━━ Extract provided
Sailing under the shelter of the Hermitage of San Juan de Gaztelugatxe, we pass by the Cape of Matxitxako. We continue discerning the beautiful Biscay coastline with countless seaside towns, such as Bakio, Arminza and Plencia. Likewise, we will have the privilege of seeing the beaches of Sopelana before entering the estuary of Bilbao.
We say goodbye to the great estuary of Bilbao as we depart on this stage towards Cantabria. This will be the fourth stage: Bilbao-Laredo, via Castro Urdiales, the Bay of Oriñón, to finally arrive at the beautiful village of Laredo, one of the “Four Coastal Towns”, along with San Vicente de la Barquera, Castro Urdiales and Santander.
━━━━
* [Things to do]:
1. In the description of the coastal sailing route, Laredo is called one of the "Four Coastal Towns." Explain what that designation refers to, according to the text.
2. Summarize the description of the coastal sailing route in two sentences.
3. Write the next part of the description of the coastal sailing route, beginning after its final sentence.
━━ Recorded data
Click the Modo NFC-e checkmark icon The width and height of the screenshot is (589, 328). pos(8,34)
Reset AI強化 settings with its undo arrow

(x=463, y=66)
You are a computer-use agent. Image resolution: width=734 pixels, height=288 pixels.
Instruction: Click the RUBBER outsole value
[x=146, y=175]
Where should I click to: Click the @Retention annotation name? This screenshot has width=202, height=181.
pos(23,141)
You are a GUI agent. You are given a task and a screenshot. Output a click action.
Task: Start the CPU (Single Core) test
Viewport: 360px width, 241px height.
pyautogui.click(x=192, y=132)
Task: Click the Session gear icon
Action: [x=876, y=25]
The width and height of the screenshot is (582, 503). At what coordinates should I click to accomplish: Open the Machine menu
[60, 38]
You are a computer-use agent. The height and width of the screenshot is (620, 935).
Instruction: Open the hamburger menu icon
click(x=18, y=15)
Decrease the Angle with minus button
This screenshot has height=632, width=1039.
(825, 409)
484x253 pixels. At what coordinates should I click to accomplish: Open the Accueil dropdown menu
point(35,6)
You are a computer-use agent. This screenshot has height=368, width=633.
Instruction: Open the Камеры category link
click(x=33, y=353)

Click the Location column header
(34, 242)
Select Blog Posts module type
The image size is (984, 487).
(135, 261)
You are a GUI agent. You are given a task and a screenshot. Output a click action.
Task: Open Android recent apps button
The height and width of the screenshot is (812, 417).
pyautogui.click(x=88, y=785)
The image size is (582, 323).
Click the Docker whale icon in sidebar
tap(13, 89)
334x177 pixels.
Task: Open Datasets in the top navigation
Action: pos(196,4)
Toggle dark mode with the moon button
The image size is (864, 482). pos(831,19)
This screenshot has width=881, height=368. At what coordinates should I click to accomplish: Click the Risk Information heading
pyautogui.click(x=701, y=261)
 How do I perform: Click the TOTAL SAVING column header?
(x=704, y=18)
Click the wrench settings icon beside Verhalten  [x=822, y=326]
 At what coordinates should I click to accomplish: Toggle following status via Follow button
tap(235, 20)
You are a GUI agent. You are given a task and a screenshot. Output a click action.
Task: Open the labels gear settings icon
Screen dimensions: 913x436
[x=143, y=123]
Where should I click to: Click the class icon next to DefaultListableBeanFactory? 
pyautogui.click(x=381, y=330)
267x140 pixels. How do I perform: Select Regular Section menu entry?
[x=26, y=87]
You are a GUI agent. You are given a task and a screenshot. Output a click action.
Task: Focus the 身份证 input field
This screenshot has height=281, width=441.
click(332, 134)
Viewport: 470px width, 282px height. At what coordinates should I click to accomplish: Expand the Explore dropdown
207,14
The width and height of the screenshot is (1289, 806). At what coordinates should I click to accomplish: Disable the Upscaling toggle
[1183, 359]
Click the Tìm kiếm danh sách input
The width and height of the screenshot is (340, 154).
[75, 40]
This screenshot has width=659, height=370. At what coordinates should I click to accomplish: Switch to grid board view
━━━━
* [Results in order]:
1. The designation places Laredo in a group of four coastal towns. The text names the other three as San Vicente de la Barquera, Castro Urdiales and Santander.

2. The route sails under the shelter of the Hermitage of San Juan de Gaztelugatxe, past the Cape of Matxitxako, and along the Biscay coastline by seaside towns such as Bakio, Arminza and Plencia and the beaches of Sopelana before entering the estuary of Bilbao. The fourth stage then leaves Bilbao for Cantabria, passing Castro Urdiales and the Bay of Oriñón, and arrives at Laredo, one of the "Four Coastal Towns."

3.
The fifth stage, which takes us from Laredo to Santander, begins. We leave behind Laredo, bordering Monte Buciero, at the feet of which the Faro del Caballo lighthouse is found. Then we glimpse the beaches of Berría, Noja and Isla, until we pass by the Cape of Ajo. From there, if the day is clear we will already be able to see part of the city of Santander, the lighthouse of Cabo Mayor and the Magdalena Peninsula.
Upon leaving behind the bay of Santander, as in previous stages we’ll sail west, passing by the Costa Quebrada, Suances and Oyambre. Before reaching Lastres , we can see towns and villages on the Asturian coast, such as Llanes and Ribadesella.
We say goodbye to Lastres, with its unique seafaring character, its houses nestled into the cliff face, with large galleries, its neighbourhoods and its steep slopes, as the seventh stage begins: Lastres-Gijón, a journey along a green, rugged coastline, interspersed with sandy beaches. We finish this stage in Gijón, a seafaring town known for its maritime heritage and its fishing quarter, Cimadevilla.
We leave Gijón and soon leave behind the Cape of Peñas. We travel along the western coast of Asturias until we reach Galicia. The Gijón-Viveiro stage is characterised by its green cliffs. We reach the Viveiro estuary, where we can enjoy the town’s hospitality.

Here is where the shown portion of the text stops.